* WHAT TO DO
Each record should be output exactly, with every character kept.

* EXERCISE INPUTS
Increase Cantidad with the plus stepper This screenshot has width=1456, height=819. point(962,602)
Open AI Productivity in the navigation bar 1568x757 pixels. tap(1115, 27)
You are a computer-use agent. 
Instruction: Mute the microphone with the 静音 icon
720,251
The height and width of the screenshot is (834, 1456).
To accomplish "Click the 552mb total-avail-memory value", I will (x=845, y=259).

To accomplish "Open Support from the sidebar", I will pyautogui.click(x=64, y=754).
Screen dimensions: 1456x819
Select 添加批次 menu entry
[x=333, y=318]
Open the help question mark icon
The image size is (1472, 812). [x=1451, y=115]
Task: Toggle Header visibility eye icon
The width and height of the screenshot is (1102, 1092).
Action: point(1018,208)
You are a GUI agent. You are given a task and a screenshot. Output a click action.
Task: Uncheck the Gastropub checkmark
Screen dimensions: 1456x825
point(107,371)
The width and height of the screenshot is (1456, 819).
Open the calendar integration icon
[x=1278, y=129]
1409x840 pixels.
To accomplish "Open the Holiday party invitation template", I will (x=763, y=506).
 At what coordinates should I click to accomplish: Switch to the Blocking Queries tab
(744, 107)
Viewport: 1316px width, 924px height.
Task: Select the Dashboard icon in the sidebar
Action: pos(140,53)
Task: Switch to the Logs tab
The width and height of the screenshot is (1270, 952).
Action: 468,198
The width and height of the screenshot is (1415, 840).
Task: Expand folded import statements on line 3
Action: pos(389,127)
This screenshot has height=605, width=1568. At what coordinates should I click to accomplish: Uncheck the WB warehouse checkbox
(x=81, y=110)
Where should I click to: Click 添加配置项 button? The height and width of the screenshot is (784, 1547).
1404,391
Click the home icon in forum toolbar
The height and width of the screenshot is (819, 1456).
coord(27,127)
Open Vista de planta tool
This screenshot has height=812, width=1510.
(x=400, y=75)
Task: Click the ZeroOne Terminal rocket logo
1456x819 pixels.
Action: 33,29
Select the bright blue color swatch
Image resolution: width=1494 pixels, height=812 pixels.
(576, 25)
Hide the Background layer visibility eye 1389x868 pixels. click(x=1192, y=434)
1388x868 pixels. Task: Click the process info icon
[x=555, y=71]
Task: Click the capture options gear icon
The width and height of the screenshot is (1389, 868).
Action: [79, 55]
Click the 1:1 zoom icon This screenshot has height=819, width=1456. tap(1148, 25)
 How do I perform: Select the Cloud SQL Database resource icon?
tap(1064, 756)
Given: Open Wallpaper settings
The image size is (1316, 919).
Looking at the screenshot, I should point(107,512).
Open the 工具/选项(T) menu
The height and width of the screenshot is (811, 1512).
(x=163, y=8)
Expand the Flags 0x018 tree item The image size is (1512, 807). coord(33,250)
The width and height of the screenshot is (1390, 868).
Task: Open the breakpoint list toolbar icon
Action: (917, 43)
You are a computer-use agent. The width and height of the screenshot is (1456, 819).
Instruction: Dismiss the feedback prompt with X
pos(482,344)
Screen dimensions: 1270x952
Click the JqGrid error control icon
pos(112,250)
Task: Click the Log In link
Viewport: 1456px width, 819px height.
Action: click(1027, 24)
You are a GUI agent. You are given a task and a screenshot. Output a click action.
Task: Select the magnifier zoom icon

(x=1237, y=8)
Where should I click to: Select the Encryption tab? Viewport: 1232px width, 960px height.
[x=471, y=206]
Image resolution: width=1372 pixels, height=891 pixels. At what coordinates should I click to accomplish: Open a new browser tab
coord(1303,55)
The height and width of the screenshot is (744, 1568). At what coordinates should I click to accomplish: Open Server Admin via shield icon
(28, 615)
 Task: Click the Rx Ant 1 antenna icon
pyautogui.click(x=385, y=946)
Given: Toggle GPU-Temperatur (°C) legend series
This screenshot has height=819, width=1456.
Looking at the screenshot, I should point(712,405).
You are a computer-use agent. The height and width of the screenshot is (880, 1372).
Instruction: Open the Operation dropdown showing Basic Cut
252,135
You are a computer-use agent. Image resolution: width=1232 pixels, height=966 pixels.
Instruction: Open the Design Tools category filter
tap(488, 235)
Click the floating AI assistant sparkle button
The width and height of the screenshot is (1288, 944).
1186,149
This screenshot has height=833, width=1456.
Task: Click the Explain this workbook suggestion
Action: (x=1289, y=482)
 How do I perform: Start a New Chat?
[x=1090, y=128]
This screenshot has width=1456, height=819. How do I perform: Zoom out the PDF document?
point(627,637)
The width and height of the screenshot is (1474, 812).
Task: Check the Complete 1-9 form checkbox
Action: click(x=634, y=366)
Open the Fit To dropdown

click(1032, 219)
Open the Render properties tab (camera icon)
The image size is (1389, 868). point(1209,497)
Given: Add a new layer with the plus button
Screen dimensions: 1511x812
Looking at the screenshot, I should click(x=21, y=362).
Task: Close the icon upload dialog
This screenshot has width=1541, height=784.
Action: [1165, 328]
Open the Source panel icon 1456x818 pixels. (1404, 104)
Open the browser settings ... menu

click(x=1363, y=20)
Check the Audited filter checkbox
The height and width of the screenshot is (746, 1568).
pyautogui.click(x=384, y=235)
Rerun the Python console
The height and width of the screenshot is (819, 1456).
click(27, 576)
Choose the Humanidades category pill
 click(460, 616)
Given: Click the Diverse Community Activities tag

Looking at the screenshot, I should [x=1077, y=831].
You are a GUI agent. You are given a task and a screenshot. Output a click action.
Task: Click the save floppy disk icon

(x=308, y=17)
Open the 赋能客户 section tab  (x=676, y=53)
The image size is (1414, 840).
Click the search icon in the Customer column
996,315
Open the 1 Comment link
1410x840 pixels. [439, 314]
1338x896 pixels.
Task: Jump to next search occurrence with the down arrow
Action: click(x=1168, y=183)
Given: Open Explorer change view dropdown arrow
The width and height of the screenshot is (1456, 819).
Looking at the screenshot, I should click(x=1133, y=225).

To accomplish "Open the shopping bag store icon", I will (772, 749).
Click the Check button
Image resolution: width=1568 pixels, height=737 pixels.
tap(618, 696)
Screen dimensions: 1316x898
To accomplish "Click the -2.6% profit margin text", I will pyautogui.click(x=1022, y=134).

* TASK RESULT
Increase Cantidad with the plus stepper This screenshot has width=1456, height=819. point(962,602)
Open AI Productivity in the navigation bar 1568x757 pixels. tap(1115, 27)
You are a computer-use agent. 
Instruction: Mute the microphone with the 静音 icon
720,251
The height and width of the screenshot is (834, 1456).
To accomplish "Click the 552mb total-avail-memory value", I will (x=845, y=259).

To accomplish "Open Support from the sidebar", I will pyautogui.click(x=64, y=754).
Screen dimensions: 1456x819
Select 添加批次 menu entry
[x=333, y=318]
Open the help question mark icon
The image size is (1472, 812). [x=1451, y=115]
Task: Toggle Header visibility eye icon
The width and height of the screenshot is (1102, 1092).
Action: point(1018,208)
You are a GUI agent. You are given a task and a screenshot. Output a click action.
Task: Uncheck the Gastropub checkmark
Screen dimensions: 1456x825
point(107,371)
The width and height of the screenshot is (1456, 819).
Open the calendar integration icon
[x=1278, y=129]
1409x840 pixels.
To accomplish "Open the Holiday party invitation template", I will (x=763, y=506).
 At what coordinates should I click to accomplish: Switch to the Blocking Queries tab
(744, 107)
Viewport: 1316px width, 924px height.
Task: Select the Dashboard icon in the sidebar
Action: pos(140,53)
Task: Switch to the Logs tab
The width and height of the screenshot is (1270, 952).
Action: 468,198
The width and height of the screenshot is (1415, 840).
Task: Expand folded import statements on line 3
Action: pos(389,127)
This screenshot has height=605, width=1568. At what coordinates should I click to accomplish: Uncheck the WB warehouse checkbox
(x=81, y=110)
Where should I click to: Click 添加配置项 button? The height and width of the screenshot is (784, 1547).
1404,391
Click the home icon in forum toolbar
The height and width of the screenshot is (819, 1456).
coord(27,127)
Open Vista de planta tool
This screenshot has height=812, width=1510.
(x=400, y=75)
Task: Click the ZeroOne Terminal rocket logo
1456x819 pixels.
Action: 33,29
Select the bright blue color swatch
Image resolution: width=1494 pixels, height=812 pixels.
(576, 25)
Hide the Background layer visibility eye 1389x868 pixels. click(x=1192, y=434)
1388x868 pixels. Task: Click the process info icon
[x=555, y=71]
Task: Click the capture options gear icon
The width and height of the screenshot is (1389, 868).
Action: [79, 55]
Click the 1:1 zoom icon This screenshot has height=819, width=1456. tap(1148, 25)
 How do I perform: Select the Cloud SQL Database resource icon?
tap(1064, 756)
Given: Open Wallpaper settings
The image size is (1316, 919).
Looking at the screenshot, I should point(107,512).
Open the 工具/选项(T) menu
The height and width of the screenshot is (811, 1512).
(x=163, y=8)
Expand the Flags 0x018 tree item The image size is (1512, 807). coord(33,250)
The width and height of the screenshot is (1390, 868).
Task: Open the breakpoint list toolbar icon
Action: (917, 43)
You are a computer-use agent. The width and height of the screenshot is (1456, 819).
Instruction: Dismiss the feedback prompt with X
pos(482,344)
Screen dimensions: 1270x952
Click the JqGrid error control icon
pos(112,250)
Task: Click the Log In link
Viewport: 1456px width, 819px height.
Action: click(1027, 24)
You are a GUI agent. You are given a task and a screenshot. Output a click action.
Task: Select the magnifier zoom icon

(x=1237, y=8)
Where should I click to: Select the Encryption tab? Viewport: 1232px width, 960px height.
[x=471, y=206]
Image resolution: width=1372 pixels, height=891 pixels. At what coordinates should I click to accomplish: Open a new browser tab
coord(1303,55)
The height and width of the screenshot is (744, 1568). At what coordinates should I click to accomplish: Open Server Admin via shield icon
(28, 615)
 Task: Click the Rx Ant 1 antenna icon
pyautogui.click(x=385, y=946)
Given: Toggle GPU-Temperatur (°C) legend series
This screenshot has height=819, width=1456.
Looking at the screenshot, I should point(712,405).
You are a computer-use agent. The height and width of the screenshot is (880, 1372).
Instruction: Open the Operation dropdown showing Basic Cut
252,135
You are a computer-use agent. Image resolution: width=1232 pixels, height=966 pixels.
Instruction: Open the Design Tools category filter
tap(488, 235)
Click the floating AI assistant sparkle button
The width and height of the screenshot is (1288, 944).
1186,149
This screenshot has height=833, width=1456.
Task: Click the Explain this workbook suggestion
Action: (x=1289, y=482)
 How do I perform: Start a New Chat?
[x=1090, y=128]
This screenshot has width=1456, height=819. How do I perform: Zoom out the PDF document?
point(627,637)
The width and height of the screenshot is (1474, 812).
Task: Check the Complete 1-9 form checkbox
Action: click(x=634, y=366)
Open the Fit To dropdown

click(1032, 219)
Open the Render properties tab (camera icon)
The image size is (1389, 868). point(1209,497)
Given: Add a new layer with the plus button
Screen dimensions: 1511x812
Looking at the screenshot, I should click(x=21, y=362).
Task: Close the icon upload dialog
This screenshot has width=1541, height=784.
Action: [1165, 328]
Open the Source panel icon 1456x818 pixels. (1404, 104)
Open the browser settings ... menu

click(x=1363, y=20)
Check the Audited filter checkbox
The height and width of the screenshot is (746, 1568).
pyautogui.click(x=384, y=235)
Rerun the Python console
The height and width of the screenshot is (819, 1456).
click(27, 576)
Choose the Humanidades category pill
 click(460, 616)
Given: Click the Diverse Community Activities tag

Looking at the screenshot, I should [x=1077, y=831].
You are a GUI agent. You are given a task and a screenshot. Output a click action.
Task: Click the save floppy disk icon

(x=308, y=17)
Open the 赋能客户 section tab  (x=676, y=53)
The image size is (1414, 840).
Click the search icon in the Customer column
996,315
Open the 1 Comment link
1410x840 pixels. [439, 314]
1338x896 pixels.
Task: Jump to next search occurrence with the down arrow
Action: click(x=1168, y=183)
Given: Open Explorer change view dropdown arrow
The width and height of the screenshot is (1456, 819).
Looking at the screenshot, I should click(x=1133, y=225).

To accomplish "Open the shopping bag store icon", I will (772, 749).
Click the Check button
Image resolution: width=1568 pixels, height=737 pixels.
tap(618, 696)
Screen dimensions: 1316x898
To accomplish "Click the -2.6% profit margin text", I will pyautogui.click(x=1022, y=134).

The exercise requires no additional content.